REQUIRED TASK A: Please reproduce the piece on the Filipino fighting arts word for word, from start to finish.

TEXT BLOCK:
>> Begin

“Secrets” of the Filipino Fighting Arts
Words from a Modern-Day Warrior

Lesson Martial Arts Mastery, from Ama Guro Billy Bryant

I have spent a lot of time in Stockton, California, lately and in the last month I’ve encountered quite a few martial artists–a few who practiced Arnis/Eskrima. There was an Eskrima group that was training at the University, a young man who worked at a Starbuck’s, an attorney, and two security guards.

To my surprise, all of them–including the gentlemen who seemed to practice regularly–were very casual in their approach to the arts. I don’t know if it’s a “Left Coast” thing, or a modern-day thing, or just coincidence. But the martial artists I came up with were pretty fanatical about their art. If you take a look around my students, you will notice that even the ones who train “casually”–a few days a week–are Hogs on the training floor. It shows in their confidence level, their toughness mentally as well as physically, and ultimately their skill in performing or applying the art. I would like to share a lesson from my old friend, Master Billy Bryant.

I used to visit Billy at his school in Pasadena, MD in the mid 90s to train and spar. He had hired a young man whom he taught his Cha-3 Kempo to teach the bulk of his classes. This enabled Billy to focus on his FMA full-time; although he only taught Arnis once or twice a week, Billy’s FMAs were 7 days a week. He was well-versed in other arts:  he was a certfied Jow Ga Kung Fu Sifu, yet taught only one Jow Ga student privately. He held a Tae Kwon Do Black Belt, along with belts in Kenpo, Jeet Kune Do and Jujitsu–yet he did not teach these arts at all. Tournament fighting, which I went to Billy for, was something he did very hands on. In other words, he would spar with me until he got tired of it and then he’d change the subject to Arnis. I was not interested in the same type of FMAs he liked, so I would change the subject back to sparring and try to lure him back into another match. Billy really was the man to beat in those days, and he didn’t have to actually teach a class for you to learn from him. Just put on the gloves and try to hit him and you got lesson enough.

>> End

ITEMS:
>> Begin

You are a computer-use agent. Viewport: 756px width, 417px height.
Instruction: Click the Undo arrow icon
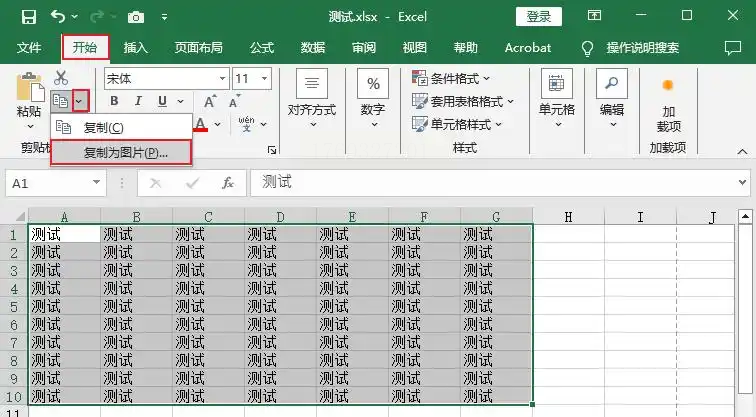58,17
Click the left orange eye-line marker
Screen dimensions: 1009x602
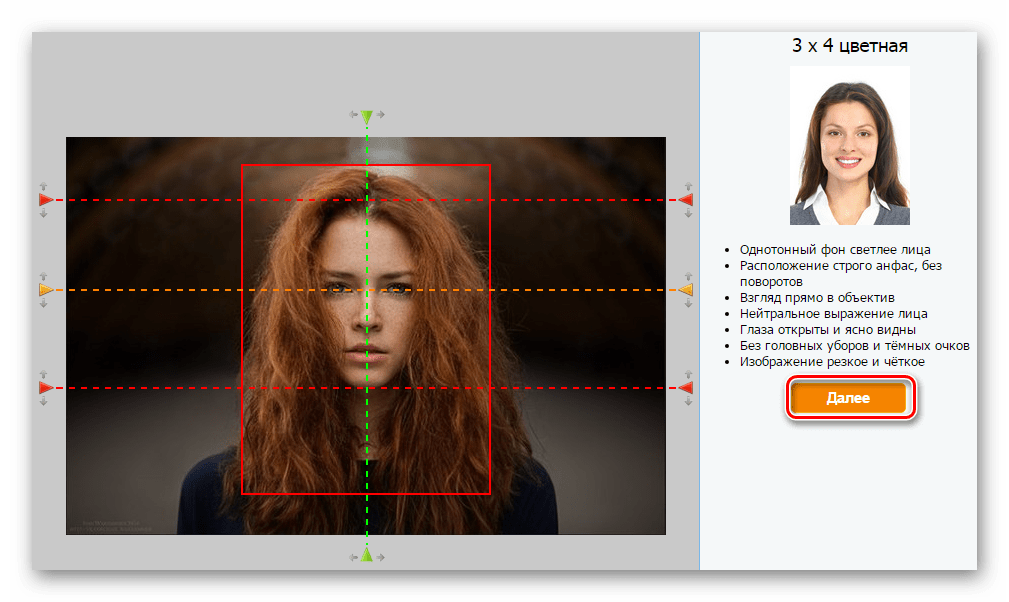(x=45, y=290)
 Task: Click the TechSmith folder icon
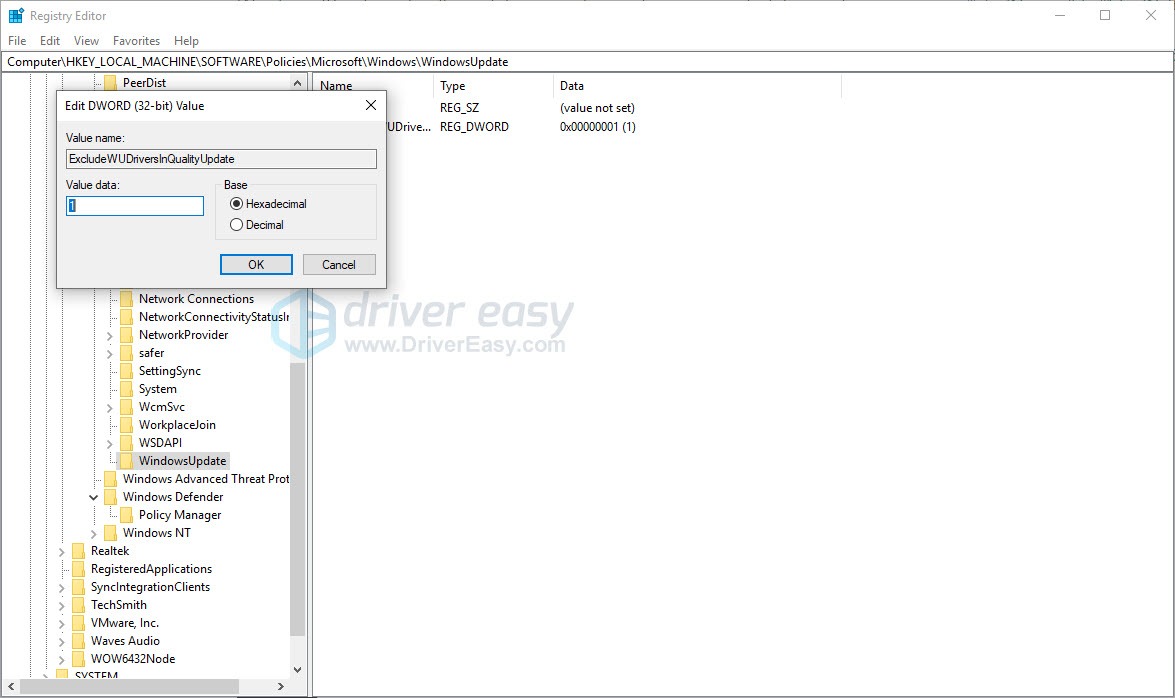[80, 604]
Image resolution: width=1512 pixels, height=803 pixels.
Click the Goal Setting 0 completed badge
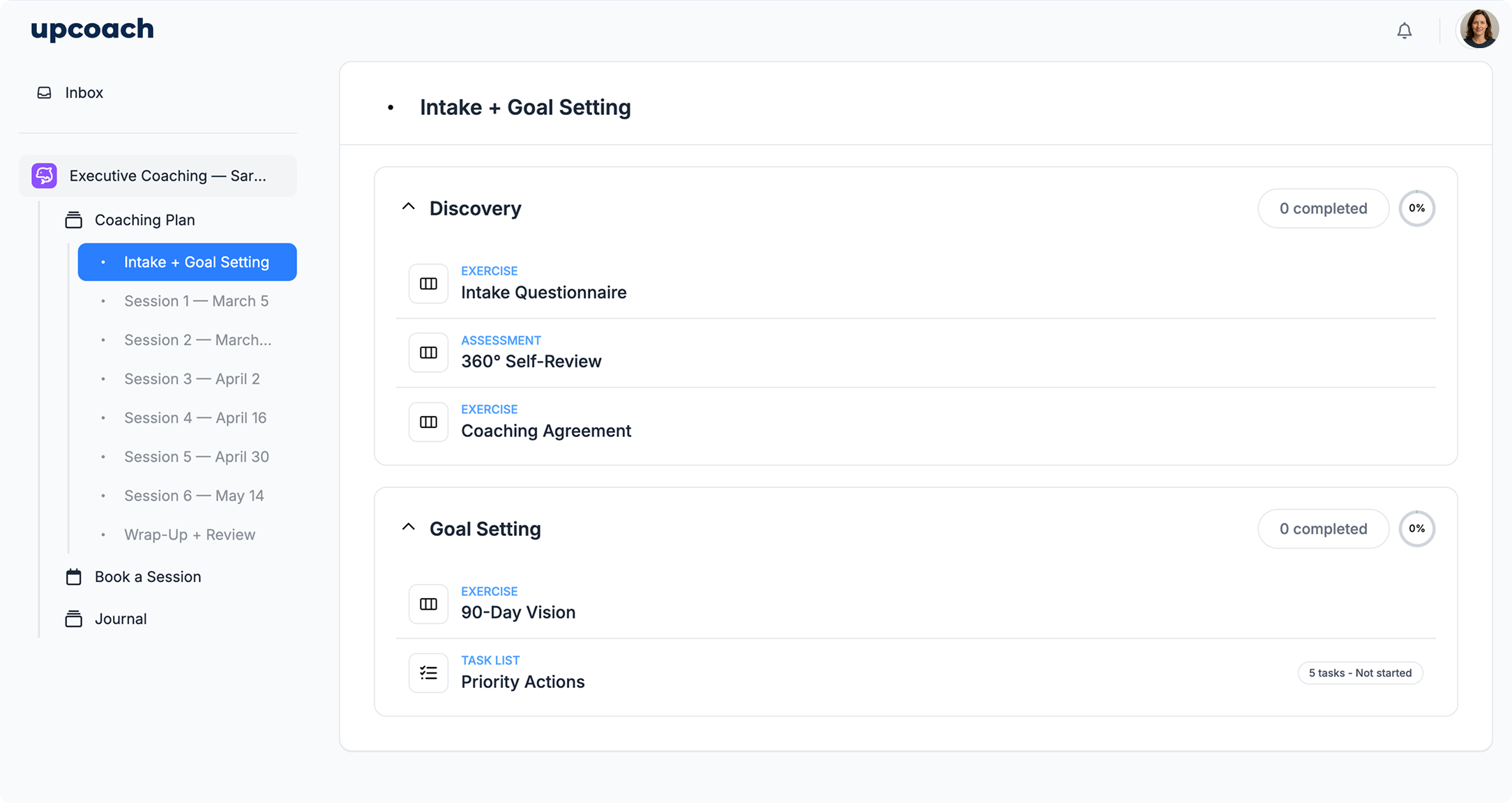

>> End

REQUIRED TASK B: Take the rows from the line containing "Image resolution: width=1512" through the end of the rows and rewrite them with "badge" changed to "label" and everything else left as is. Leave the pictures out.

FINAL RESULT A:
“Secrets” of the Filipino Fighting Arts
Words from a Modern-Day Warrior

Lesson Martial Arts Mastery, from Ama Guro Billy Bryant

I have spent a lot of time in Stockton, California, lately and in the last month I’ve encountered quite a few martial artists–a few who practiced Arnis/Eskrima. There was an Eskrima group that was training at the University, a young man who worked at a Starbuck’s, an attorney, and two security guards.

To my surprise, all of them–including the gentlemen who seemed to practice regularly–were very casual in their approach to the arts. I don’t know if it’s a “Left Coast” thing, or a modern-day thing, or just coincidence. But the martial artists I came up with were pretty fanatical about their art. If you take a look around my students, you will notice that even the ones who train “casually”–a few days a week–are Hogs on the training floor. It shows in their confidence level, their toughness mentally as well as physically, and ultimately their skill in performing or applying the art. I would like to share a lesson from my old friend, Master Billy Bryant.

I used to visit Billy at his school in Pasadena, MD in the mid 90s to train and spar. He had hired a young man whom he taught his Cha-3 Kempo to teach the bulk of his classes. This enabled Billy to focus on his FMA full-time; although he only taught Arnis once or twice a week, Billy’s FMAs were 7 days a week. He was well-versed in other arts:  he was a certfied Jow Ga Kung Fu Sifu, yet taught only one Jow Ga student privately. He held a Tae Kwon Do Black Belt, along with belts in Kenpo, Jeet Kune Do and Jujitsu–yet he did not teach these arts at all. Tournament fighting, which I went to Billy for, was something he did very hands on. In other words, he would spar with me until he got tired of it and then he’d change the subject to Arnis. I was not interested in the same type of FMAs he liked, so I would change the subject back to sparring and try to lure him back into another match. Billy really was the man to beat in those days, and he didn’t have to actually teach a class for you to learn from him. Just put on the gloves and try to hit him and you got lesson enough.

FINAL RESULT B:
Image resolution: width=1512 pixels, height=803 pixels.
Click the Goal Setting 0 completed label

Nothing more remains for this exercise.